The Security Council is entrusted with ensuring international peace and security, he said, and the use of a veto to prevent the council from discharging its duties “is a matter of great concern.”

The General Assembly’s adoption of a resolution on April 26 requiring a debate on the issue not only gives the country or countries casting a veto to explain their reason but it gives all U.N. member nations “a welcome opportunity to share our views on the matter at hand,” Hermann said.

A united Security Council imposed sanctions after North Korea’s first nuclear test explosion in 2006 and tightened them over the years in a total of 10 resolutions seeking — so far unsuccessfully — to rein in its nuclear and ballistic missile programs and cut off funding.

The 13-2 Security Council vote on May 26 marked a first serious division among its five veto-wielding permanent members — China, Russia, United States, Britain and France — on a North Korea sanctions resolution.

On Sunday, North Korea fired eight short-range missiles in what appeared to be a single-day record for the country’s ballistic launches. It was the reclusive north Asian country’s 18th round of missile tests in 2022 that included its first launches of intercontinental ballistic missiles in nearly five years.

U.S. deputy ambassador Jeffrey DeLaurentis told the assembly the record number of launches have taken place as North Korea “is finalizing preparations for a potential seventh nuclear test.”

He called the actions by the Democratic People’s Republic of Korea or DPRK — the country’s official name — “unprovoked.”

De Laurentis stressed that U.S. President Joe Biden and Secretary of State Antony Blinken “have repeatedly and publicly said that we seek a dialogue with Pyongyang, without preconditions,” and that message has been passed through private channels, including China.

“The United States is more than prepared to discuss easing sanctions to achieve the complete denuclearization of the Korean peninsula,” he said.

Unfortunately, DeLaurentis said, the DPRK has only responded with “destabilizing launches that threaten not only the region but the world.”

Under the General Assembly resolution that required Wednesday’s meeting, the permanent member or members casting a veto are given precedence on the speakers list.

China’s U.N. Ambassador Zhang Jun addressed diplomats first, accusing the United States of ignoring positive steps taken by the DPRK and returning to its “old path” of “chanting empty slogans for dialogue and increasing sanctions against the DPRK.”

This has intensified “the DPRK distrust of the U.S.” and brought talks “to a complete deadlock,” he said.

Zhang blamed “the flip-flop of U.S. policies,” its failure to implement results of the DPRK-U.S. dialogue during the Trump administration, and its disregard for the North’s “reasonable concerns” for tensions on the peninsula today.

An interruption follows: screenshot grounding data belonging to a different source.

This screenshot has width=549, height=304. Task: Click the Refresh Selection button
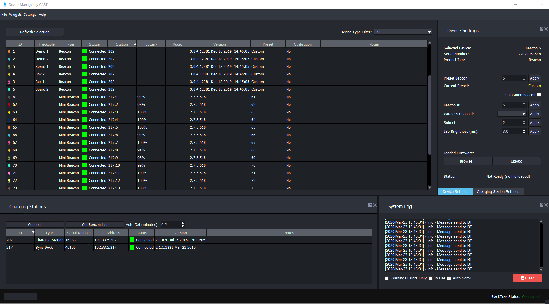[x=35, y=32]
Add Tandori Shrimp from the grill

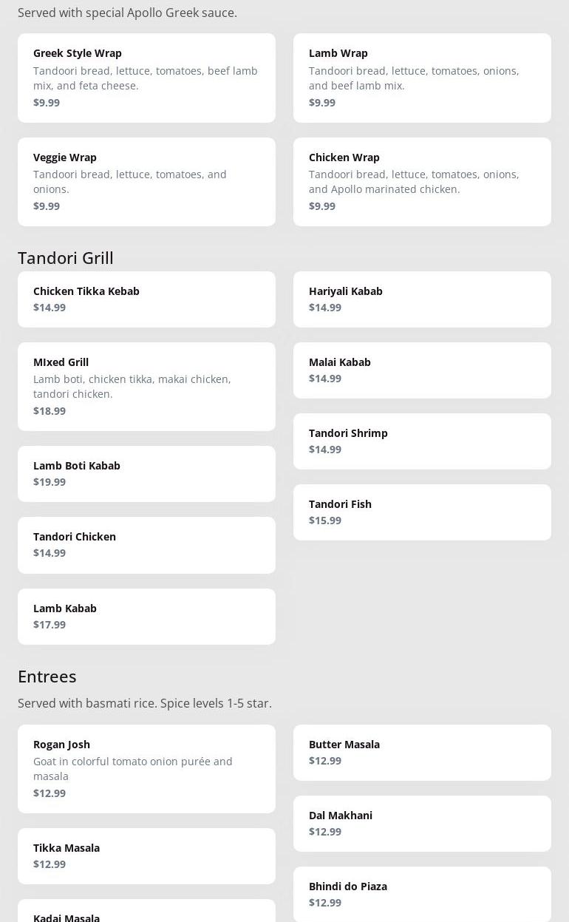click(x=422, y=441)

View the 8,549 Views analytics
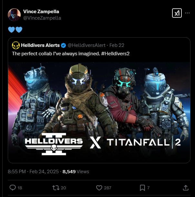coord(76,172)
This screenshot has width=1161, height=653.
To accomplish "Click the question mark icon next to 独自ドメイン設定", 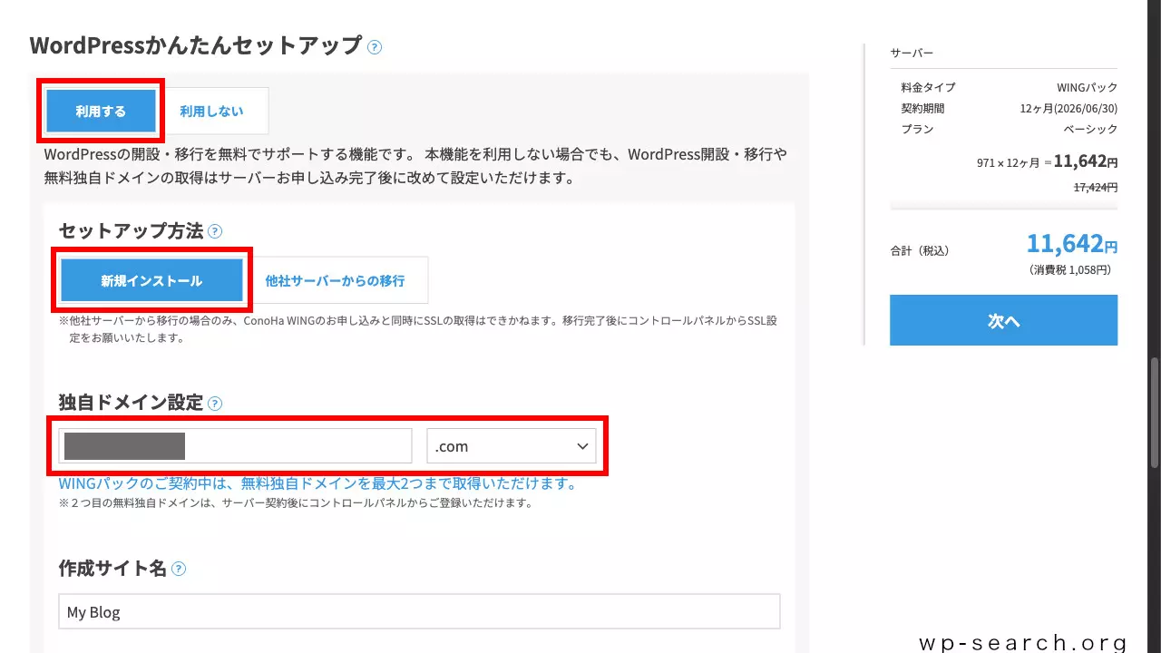I will (215, 403).
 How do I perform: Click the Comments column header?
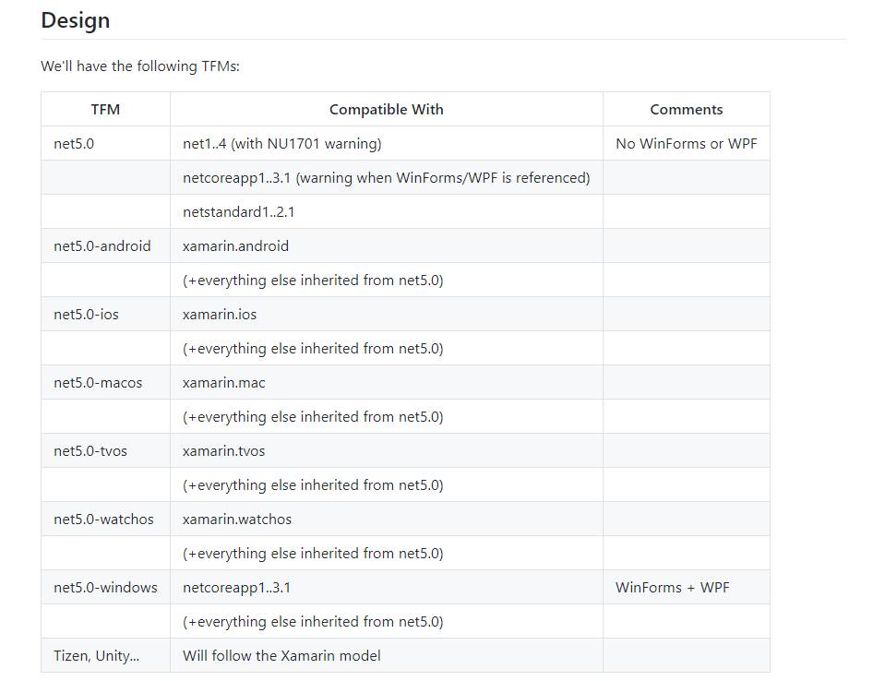(x=687, y=109)
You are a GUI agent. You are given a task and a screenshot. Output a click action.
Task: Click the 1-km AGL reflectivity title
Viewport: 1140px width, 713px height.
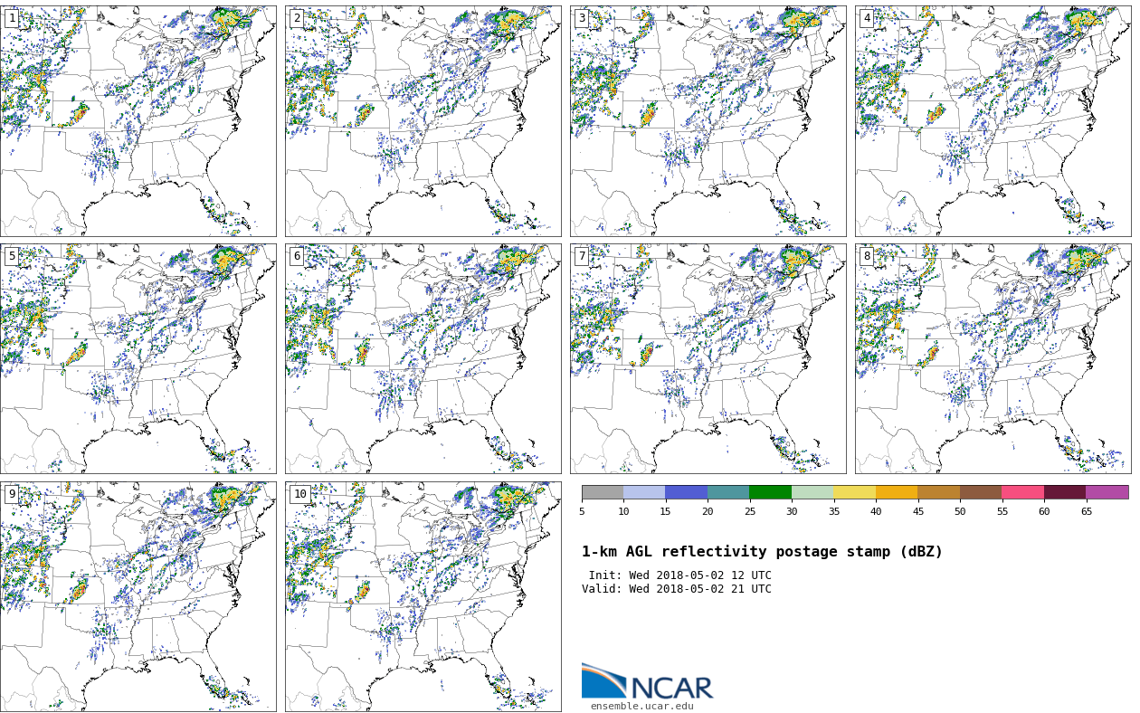coord(762,552)
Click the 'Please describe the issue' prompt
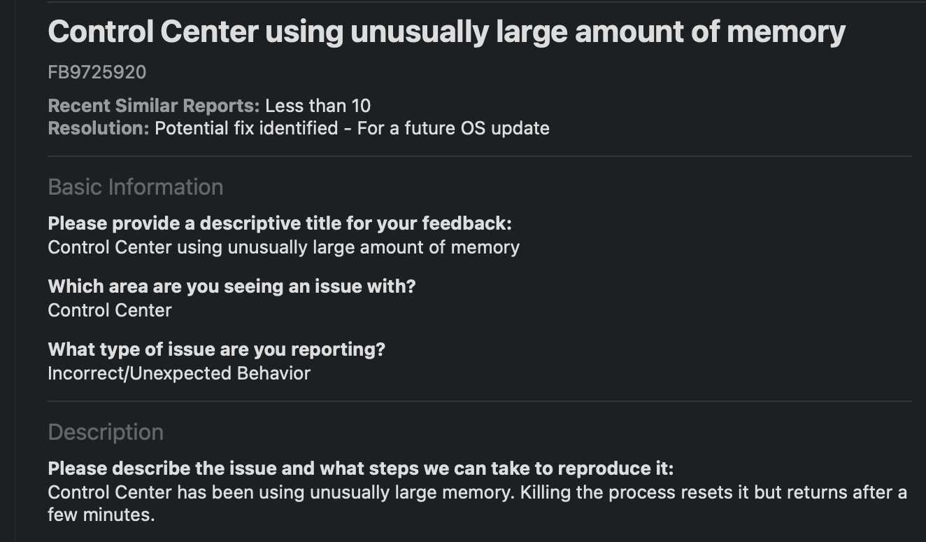The image size is (926, 542). coord(361,468)
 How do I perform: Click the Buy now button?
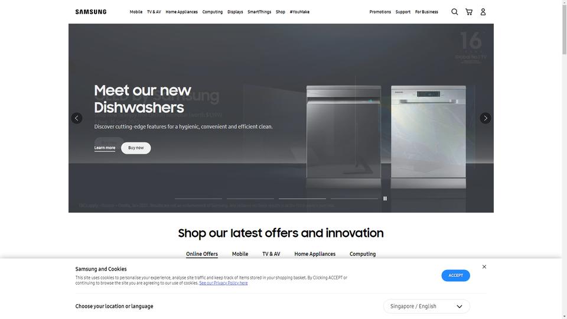click(136, 148)
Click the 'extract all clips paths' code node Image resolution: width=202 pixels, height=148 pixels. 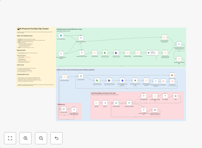click(x=64, y=77)
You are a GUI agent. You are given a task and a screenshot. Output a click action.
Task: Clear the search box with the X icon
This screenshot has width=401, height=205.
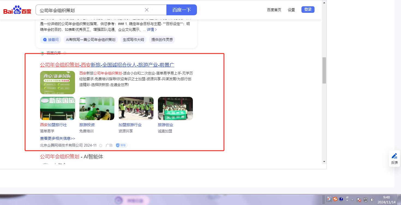click(147, 10)

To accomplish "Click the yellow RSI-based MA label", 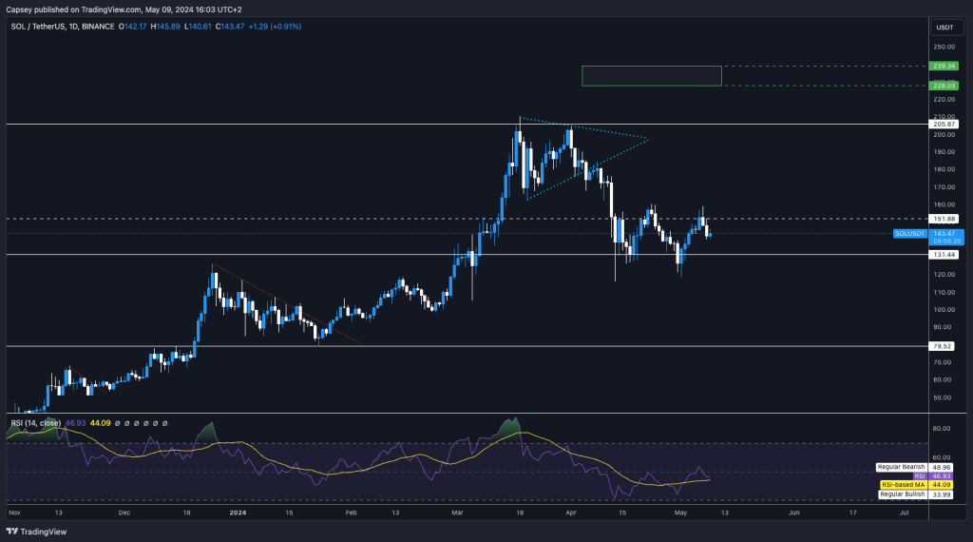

“Where the situation goes from here will depend to a large extent on the actions of the U.S.,” he said, “and the key lies in whether the U.S. can face up to the crux of the problem, demonstrate a reasonable attitude, and take meaningful concrete actions.”

Russia’s deputy U.N. ambassador Anna Evstigneeva said new sanctions against the DPRK “would be a dead end,” stressing that current U.N. sanctions have failed to guarantee security in the region “nor moved us any further toward settling the nuclear missile non-proliferation issues.”

“Anyone who is seriously addressing the North Korean problem has long understood that it’s futile to expect Pyongyang to unconditionally disarm under the threat of a spiral of sanctions,” she said. “The creation of new military blocs in the regions such as the formation of the U.S.-Great Britain and Australia casts serious doubt on the good intentions of these countries,” including in Pyongyang.

North Korea’s U.N. Ambassador Kim Song denounced all U.N. sanctions and the proposed U.S. resolution as “illegal,” saying they violate the U.N. Charter and his country’s right to self-defense to prepare for any potential security crisis on the Korean peninsula and in the region.

Modernizing the DPRK’s armaments is essential, he said, to safeguard North Korea’s interests “from direct threat of the United States,” which he insisted has made no move “to abandon its hostile policy.”